Even more uncertain and of market significance is what the BoJ does at its next policy meeting on 21 September.  The USD/JPY is firmer on Monday morning following an interview by BoJ Governor Kuroda reported in the Japanese press over the weekend.  Bloomberg news translated Kuroda as saying there is a “sufficient chance” of easing at the next policy meeting.

That doesn’t make sense, so we will assume something is lost in translation.  Sufficient seems to imply conditions warrant further policy easing.  But “chance” suggests uncertainty.  Is the uncertainty attached to the comprehensive review? Will policy be eased only if the review finds the BoJ’s policy tools still effective?

Kuroda is reported as saying that Board members will discuss the economy and financial situation based on the comprehensive review, and if needed will take further easing steps without hesitation.

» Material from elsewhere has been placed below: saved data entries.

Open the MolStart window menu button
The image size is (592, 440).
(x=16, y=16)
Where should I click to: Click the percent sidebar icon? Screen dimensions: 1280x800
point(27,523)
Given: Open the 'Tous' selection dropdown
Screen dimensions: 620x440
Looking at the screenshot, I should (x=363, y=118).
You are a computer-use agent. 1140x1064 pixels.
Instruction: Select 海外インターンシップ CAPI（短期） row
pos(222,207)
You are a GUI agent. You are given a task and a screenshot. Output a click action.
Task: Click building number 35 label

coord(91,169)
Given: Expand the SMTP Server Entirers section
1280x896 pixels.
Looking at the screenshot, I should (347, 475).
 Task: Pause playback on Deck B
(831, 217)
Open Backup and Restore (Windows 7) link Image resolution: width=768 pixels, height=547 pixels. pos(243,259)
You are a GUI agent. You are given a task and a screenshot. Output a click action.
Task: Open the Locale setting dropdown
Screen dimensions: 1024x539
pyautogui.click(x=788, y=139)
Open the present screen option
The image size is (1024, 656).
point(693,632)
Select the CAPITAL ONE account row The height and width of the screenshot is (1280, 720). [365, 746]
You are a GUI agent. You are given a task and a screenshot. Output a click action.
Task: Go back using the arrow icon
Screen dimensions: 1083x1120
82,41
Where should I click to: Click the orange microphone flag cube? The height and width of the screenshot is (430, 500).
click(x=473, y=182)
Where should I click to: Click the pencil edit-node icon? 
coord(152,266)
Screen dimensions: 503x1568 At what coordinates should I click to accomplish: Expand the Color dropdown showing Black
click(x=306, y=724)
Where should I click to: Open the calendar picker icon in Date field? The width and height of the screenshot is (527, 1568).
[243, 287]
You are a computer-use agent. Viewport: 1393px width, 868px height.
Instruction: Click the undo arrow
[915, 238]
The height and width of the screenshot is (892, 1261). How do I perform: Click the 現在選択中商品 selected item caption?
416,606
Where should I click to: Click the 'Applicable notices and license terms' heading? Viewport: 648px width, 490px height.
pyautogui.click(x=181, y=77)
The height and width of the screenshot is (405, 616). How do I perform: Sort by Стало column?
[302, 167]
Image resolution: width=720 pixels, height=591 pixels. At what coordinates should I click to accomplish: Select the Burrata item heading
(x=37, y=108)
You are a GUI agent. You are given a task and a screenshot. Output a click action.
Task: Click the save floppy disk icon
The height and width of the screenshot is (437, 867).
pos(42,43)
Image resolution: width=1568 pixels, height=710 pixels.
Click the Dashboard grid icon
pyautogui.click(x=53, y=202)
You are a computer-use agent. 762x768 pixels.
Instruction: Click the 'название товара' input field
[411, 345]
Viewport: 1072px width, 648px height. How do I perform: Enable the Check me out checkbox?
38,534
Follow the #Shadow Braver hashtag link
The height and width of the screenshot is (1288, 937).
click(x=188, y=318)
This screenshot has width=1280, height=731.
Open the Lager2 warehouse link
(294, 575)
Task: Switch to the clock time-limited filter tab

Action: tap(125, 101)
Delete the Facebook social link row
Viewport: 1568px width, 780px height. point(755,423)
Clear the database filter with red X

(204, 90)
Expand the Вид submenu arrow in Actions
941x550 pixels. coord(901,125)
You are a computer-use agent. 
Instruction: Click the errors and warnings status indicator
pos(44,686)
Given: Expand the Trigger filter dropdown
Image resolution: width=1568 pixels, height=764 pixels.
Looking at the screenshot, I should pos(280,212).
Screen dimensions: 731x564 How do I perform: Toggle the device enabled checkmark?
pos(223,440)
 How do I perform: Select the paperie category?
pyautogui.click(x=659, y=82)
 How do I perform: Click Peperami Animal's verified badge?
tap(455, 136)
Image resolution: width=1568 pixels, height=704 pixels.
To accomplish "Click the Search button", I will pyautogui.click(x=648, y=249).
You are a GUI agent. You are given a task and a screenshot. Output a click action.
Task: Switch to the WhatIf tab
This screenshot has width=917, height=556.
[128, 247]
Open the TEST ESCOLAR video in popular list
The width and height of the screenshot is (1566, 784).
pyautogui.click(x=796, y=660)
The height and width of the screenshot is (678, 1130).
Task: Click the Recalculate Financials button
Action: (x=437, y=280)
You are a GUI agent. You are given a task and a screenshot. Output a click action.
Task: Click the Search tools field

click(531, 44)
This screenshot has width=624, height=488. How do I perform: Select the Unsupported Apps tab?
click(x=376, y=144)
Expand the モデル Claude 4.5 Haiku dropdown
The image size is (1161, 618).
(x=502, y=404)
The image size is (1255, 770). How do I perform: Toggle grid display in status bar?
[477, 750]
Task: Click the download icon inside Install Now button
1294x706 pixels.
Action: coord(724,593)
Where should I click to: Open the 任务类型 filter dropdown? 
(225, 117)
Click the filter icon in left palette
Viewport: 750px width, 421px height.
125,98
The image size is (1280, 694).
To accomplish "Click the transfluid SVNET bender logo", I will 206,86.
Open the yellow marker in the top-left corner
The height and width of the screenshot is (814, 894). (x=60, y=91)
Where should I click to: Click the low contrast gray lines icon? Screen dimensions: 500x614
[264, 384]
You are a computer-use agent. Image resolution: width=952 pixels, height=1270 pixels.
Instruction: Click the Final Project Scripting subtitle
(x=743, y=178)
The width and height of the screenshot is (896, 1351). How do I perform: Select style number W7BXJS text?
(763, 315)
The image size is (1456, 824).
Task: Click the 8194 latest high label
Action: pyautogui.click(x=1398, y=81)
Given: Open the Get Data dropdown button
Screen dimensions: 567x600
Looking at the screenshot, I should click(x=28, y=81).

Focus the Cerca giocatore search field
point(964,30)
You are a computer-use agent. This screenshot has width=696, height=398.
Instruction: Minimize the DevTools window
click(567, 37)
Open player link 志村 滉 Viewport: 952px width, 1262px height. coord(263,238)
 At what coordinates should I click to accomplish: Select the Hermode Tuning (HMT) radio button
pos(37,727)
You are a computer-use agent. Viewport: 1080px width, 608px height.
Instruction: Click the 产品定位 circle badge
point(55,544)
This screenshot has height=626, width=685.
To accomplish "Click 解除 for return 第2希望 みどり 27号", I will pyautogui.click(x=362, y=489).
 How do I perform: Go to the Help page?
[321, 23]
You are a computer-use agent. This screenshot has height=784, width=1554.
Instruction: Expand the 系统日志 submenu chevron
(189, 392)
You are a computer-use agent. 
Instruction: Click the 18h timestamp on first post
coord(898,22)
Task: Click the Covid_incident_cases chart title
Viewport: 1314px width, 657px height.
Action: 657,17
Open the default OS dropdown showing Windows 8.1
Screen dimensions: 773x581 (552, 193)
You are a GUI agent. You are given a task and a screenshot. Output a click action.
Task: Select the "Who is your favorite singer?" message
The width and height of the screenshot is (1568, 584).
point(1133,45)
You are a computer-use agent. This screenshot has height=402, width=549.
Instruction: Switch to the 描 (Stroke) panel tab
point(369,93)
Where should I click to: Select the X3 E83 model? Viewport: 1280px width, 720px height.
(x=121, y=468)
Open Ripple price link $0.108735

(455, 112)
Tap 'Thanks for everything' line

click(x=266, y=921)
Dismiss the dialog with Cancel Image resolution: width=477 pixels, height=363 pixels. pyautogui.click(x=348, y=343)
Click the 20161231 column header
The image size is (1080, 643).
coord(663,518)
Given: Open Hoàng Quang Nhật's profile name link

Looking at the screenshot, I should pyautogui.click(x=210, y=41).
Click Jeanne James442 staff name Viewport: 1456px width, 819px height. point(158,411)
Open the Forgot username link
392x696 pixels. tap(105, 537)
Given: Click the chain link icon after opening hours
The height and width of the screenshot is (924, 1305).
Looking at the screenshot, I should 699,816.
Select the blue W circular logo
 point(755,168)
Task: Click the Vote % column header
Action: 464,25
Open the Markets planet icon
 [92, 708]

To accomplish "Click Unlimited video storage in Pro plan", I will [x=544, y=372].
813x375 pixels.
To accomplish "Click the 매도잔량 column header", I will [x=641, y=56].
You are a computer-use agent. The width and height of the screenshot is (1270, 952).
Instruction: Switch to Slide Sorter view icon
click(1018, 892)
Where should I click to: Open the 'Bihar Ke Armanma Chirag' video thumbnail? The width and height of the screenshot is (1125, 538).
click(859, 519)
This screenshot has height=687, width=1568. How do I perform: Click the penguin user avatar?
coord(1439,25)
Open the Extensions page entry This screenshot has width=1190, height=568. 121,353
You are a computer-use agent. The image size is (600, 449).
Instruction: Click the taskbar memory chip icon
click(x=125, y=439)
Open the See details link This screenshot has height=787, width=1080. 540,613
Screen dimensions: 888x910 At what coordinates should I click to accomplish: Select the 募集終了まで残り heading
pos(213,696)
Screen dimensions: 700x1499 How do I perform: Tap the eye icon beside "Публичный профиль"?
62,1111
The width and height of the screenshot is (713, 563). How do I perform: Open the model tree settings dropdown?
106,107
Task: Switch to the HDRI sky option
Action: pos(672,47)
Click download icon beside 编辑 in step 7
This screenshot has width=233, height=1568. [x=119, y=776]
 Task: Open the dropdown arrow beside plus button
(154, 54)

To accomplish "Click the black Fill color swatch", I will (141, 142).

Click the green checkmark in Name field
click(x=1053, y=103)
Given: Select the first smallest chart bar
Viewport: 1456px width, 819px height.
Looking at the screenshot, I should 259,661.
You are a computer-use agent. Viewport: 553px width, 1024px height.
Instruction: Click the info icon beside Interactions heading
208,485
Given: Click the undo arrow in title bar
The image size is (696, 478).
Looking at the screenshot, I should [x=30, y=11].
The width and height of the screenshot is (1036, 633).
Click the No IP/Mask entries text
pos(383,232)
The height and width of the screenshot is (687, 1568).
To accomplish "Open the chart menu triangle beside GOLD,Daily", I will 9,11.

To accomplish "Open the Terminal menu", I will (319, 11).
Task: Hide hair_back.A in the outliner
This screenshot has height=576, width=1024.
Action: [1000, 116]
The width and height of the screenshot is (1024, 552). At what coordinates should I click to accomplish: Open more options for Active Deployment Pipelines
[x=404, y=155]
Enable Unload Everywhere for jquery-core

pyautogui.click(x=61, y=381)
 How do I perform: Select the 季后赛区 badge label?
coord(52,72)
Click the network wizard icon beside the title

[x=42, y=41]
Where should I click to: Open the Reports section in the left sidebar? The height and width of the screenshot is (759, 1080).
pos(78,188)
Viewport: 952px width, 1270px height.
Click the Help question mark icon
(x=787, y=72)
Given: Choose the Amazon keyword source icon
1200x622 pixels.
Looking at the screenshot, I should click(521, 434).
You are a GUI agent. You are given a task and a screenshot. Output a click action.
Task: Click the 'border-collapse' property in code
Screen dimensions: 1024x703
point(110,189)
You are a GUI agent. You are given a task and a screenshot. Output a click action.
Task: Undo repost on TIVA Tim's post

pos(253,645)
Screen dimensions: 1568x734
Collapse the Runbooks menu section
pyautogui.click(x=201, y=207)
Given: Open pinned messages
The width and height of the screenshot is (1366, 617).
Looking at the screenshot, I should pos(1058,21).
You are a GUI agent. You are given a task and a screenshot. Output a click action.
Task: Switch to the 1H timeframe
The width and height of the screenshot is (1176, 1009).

The comprehensive review of policy was ordered at the last meeting on 29 July.  The fact that it was ordered in place of significant further policy easing itself created doubts and confusion over BoJ policy easing.  It suggested that the BoJ had lost confidence in its policy measures and had doubts about extending them further.  The BoJ has faced much criticism over the effectiveness of negative interest rate policy (NIRP) and dysfunction in the bond market from its JGB purchases.

Perhaps the comprehensive review was ordered with the intention of establishing clearer evidence that these policies have worked, and could be effective if extended further.  If so the review may serve as a catalyst to further lower interest rates and expand asset purchases.

However, the market appears far from certain these policies will be enhanced or are effective.  Since 29 July, JGB yields, market interest rates and the JPY are higher, suggesting the market fears some unwinding of these policies, or at least sees little scope for the BoJ to extend them further.

It is far from clear what the BoJ may decide on 21 September or what its comprehensive review will say.  It is equally unclear how the market might react.

In his interview over the weekend Kuroda said that technically there is room for a deeper cut in NIRP, but continued to rule-out so-called helicopter money policy.

But the NIRP policy has come under enormous criticism for eroding banks’ profits and since it was introduced on 29 January it has failed to weaken the JPY.  It is perhaps the most criticized part of BoJ policy.  We have argued that unless the BoJ in cooperation with the MoF and government set up a clear FX intervention policy to compliment NIRP, the policy is likely to fail and leave the BoJ reputation even more damaged.  (AmpGFX – BoE shines, BoJ needs to regain the initiative, 5 August).

The BoJ and government need to tackle the strengthening JPY if they are to turn the tide on BoJ policy credibility.  But there is no sign that intervention policy, other than to combat rapid short term moves on JPY, is being contemplated by the government or within the BoJ’s comprehensive policy review.